Cataloging: MARC Tags & Library Metadata: Moving Forward (Report/Webinar Summary)

About a week ago, we posted a link to a new full text report: New Report from OCLC Research: Implications of MARC Tag Usage on Library Metadata Practices.

Today, the Hanging Together blog reports about a recent webinar (it will be available here soon) from the RLG Partners working group event on March 18, 2010.

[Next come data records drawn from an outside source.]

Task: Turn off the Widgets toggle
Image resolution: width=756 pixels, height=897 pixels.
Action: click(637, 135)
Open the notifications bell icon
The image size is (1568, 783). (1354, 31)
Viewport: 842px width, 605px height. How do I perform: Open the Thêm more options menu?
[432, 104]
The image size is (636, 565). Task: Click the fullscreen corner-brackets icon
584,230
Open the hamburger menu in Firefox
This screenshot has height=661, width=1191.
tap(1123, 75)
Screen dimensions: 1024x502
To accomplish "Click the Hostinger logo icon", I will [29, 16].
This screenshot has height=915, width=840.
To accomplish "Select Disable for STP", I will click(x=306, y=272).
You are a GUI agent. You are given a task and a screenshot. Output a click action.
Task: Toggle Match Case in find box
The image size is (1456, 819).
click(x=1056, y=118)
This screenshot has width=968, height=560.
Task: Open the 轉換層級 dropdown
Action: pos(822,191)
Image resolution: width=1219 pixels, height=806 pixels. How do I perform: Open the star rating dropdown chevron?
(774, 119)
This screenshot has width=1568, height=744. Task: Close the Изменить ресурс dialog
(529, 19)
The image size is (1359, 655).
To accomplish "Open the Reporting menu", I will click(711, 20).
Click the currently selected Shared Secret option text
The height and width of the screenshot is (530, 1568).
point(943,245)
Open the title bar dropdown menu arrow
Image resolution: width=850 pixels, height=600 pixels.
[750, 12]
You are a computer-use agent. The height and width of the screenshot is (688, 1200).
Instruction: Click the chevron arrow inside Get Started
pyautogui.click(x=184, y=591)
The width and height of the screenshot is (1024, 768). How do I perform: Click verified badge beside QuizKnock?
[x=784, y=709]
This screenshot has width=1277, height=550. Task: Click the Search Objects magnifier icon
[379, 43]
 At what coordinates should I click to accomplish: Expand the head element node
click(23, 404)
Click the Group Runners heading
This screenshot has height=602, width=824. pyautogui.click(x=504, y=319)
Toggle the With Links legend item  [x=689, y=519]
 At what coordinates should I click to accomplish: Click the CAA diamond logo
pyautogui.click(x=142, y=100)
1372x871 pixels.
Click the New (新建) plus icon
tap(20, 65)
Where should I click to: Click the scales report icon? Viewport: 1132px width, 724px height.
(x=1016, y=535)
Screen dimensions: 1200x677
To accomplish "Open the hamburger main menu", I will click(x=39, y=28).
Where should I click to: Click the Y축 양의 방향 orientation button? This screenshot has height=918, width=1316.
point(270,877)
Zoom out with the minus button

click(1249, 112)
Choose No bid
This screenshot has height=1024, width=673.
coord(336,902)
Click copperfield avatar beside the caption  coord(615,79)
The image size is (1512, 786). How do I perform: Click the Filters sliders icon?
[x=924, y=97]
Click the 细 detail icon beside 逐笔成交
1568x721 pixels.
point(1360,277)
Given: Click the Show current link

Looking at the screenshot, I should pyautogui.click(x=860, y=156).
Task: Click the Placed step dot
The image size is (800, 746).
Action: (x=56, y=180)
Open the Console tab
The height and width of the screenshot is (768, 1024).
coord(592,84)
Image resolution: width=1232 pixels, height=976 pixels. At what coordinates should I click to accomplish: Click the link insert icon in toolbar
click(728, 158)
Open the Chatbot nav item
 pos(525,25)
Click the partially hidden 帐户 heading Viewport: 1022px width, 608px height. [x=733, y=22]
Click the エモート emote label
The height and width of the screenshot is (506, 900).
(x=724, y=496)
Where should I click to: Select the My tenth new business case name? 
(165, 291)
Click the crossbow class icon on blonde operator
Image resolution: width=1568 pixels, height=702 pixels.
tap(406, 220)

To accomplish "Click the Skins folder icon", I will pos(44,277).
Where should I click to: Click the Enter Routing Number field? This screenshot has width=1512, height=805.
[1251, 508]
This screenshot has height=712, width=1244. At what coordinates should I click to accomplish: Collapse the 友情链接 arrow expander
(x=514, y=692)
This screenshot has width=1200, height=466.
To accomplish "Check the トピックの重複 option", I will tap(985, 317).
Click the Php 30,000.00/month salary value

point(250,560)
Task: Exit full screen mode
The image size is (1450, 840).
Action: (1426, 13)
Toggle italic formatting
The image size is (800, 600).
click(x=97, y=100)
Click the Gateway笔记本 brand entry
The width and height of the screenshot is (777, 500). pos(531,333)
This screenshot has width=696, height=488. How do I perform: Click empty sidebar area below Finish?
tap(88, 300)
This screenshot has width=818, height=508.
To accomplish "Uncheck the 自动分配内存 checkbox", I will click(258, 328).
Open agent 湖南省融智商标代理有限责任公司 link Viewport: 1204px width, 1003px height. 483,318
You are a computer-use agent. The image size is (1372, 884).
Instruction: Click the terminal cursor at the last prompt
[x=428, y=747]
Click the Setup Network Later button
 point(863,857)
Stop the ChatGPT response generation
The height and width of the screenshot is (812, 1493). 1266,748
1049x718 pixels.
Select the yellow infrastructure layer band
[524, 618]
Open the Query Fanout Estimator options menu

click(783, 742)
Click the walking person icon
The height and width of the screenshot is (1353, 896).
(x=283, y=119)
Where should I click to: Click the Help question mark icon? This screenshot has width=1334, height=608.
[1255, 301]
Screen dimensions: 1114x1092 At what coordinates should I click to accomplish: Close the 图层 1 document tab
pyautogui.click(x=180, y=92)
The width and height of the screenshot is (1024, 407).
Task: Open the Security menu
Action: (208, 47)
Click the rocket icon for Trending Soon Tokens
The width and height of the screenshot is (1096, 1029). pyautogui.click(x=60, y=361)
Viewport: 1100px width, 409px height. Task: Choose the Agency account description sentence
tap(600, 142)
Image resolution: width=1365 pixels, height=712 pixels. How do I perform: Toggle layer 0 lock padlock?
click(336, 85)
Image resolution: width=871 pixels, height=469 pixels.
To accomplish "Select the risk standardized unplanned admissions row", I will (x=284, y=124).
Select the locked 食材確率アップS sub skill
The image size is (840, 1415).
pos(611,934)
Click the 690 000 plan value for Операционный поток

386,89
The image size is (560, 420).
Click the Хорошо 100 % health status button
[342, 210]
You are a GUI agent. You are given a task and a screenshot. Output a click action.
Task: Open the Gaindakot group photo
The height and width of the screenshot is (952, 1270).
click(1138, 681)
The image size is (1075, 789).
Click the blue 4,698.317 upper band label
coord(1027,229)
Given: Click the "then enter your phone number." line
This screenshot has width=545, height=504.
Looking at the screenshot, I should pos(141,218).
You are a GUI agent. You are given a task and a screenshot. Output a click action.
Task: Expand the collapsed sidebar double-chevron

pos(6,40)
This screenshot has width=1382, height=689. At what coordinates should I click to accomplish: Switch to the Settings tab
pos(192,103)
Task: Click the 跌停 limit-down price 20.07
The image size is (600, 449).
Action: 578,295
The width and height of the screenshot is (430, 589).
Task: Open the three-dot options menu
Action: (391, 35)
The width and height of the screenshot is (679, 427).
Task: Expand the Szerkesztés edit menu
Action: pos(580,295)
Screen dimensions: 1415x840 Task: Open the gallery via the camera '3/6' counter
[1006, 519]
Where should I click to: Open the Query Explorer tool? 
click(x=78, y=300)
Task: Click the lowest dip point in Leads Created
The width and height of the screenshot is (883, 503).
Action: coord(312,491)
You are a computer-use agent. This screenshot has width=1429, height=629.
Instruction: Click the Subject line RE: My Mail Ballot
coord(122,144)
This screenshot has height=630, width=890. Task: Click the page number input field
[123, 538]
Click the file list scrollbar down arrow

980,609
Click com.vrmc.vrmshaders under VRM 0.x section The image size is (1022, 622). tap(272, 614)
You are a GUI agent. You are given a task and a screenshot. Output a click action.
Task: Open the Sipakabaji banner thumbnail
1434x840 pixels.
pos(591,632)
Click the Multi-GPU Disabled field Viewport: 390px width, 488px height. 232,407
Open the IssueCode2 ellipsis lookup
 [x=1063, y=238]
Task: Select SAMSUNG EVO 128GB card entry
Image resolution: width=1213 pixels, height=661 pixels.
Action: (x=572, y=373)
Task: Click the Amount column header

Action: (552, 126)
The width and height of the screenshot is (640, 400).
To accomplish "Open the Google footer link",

The blog post includes a few words of introduction from OCLC's Karen Smith-Yoshimura. She is also a co-author of the report. She writes:

We believe that MARC data cannot continue to exist in its own discrete environment. It will need to be leveraged and used in other domains to reach users in their own networked environments. With the increase of digitized full text from various mass digitization efforts, we advise MARC practitioners to focus on authorized names, classifications, identifiers, and controlled vocabularies that key-word searching of full-text will not provide, rather than on “descriptive metadata”.

The blog post continues with one or two paragraph summaries:

I [Karen Karen Smith-Yoshimura (OCLC)] analyzed MARC tag usage in WorldCat, with a focus on how tag usages differed in non-book formats compared to the rest of WorldCat. This was based on a September 2009 snapshot, when WorldCat contained 145 bibliographic records.

Hugh Taylor (University of Cambridge) analyzed the MARC tags used for matching records while building five aggregated databases — the Research Libraries UK’s union catalog for record retrieval, COPAC (the public union catalog derived from the RLUK database), WorldCat, the former RLG Union Catalog, and Libraries Australia — and compared the tags used with those mandated by the Program for Cooperative Cataloging and OCLC Level 3 records.

Catherine Argus National Library of Australia) analyzed the MARC tags that are indexed in five aggregate databases — AMICUS (the national union catalog of Canada), COPAC, Libraries Australia, WorldCat.org and OCLC’s FirstSearch.

Chew Chiat Naun (University of Minnesota) analyzed the MARC fields represented in WorldCat records bearing different encoding levels. He concluded that encoding level has limited value for selecting the “most complete” record and that encoding levels assigned at a batchload or project level can be misleading of a record’s content.

Timothy J. Dickey (OCLC Research) collaborated with Peter Hirsch (The New York Public Library) to compare the use of form/genre designations and relator terms in the NYPL’s local catalog and in WorldCat.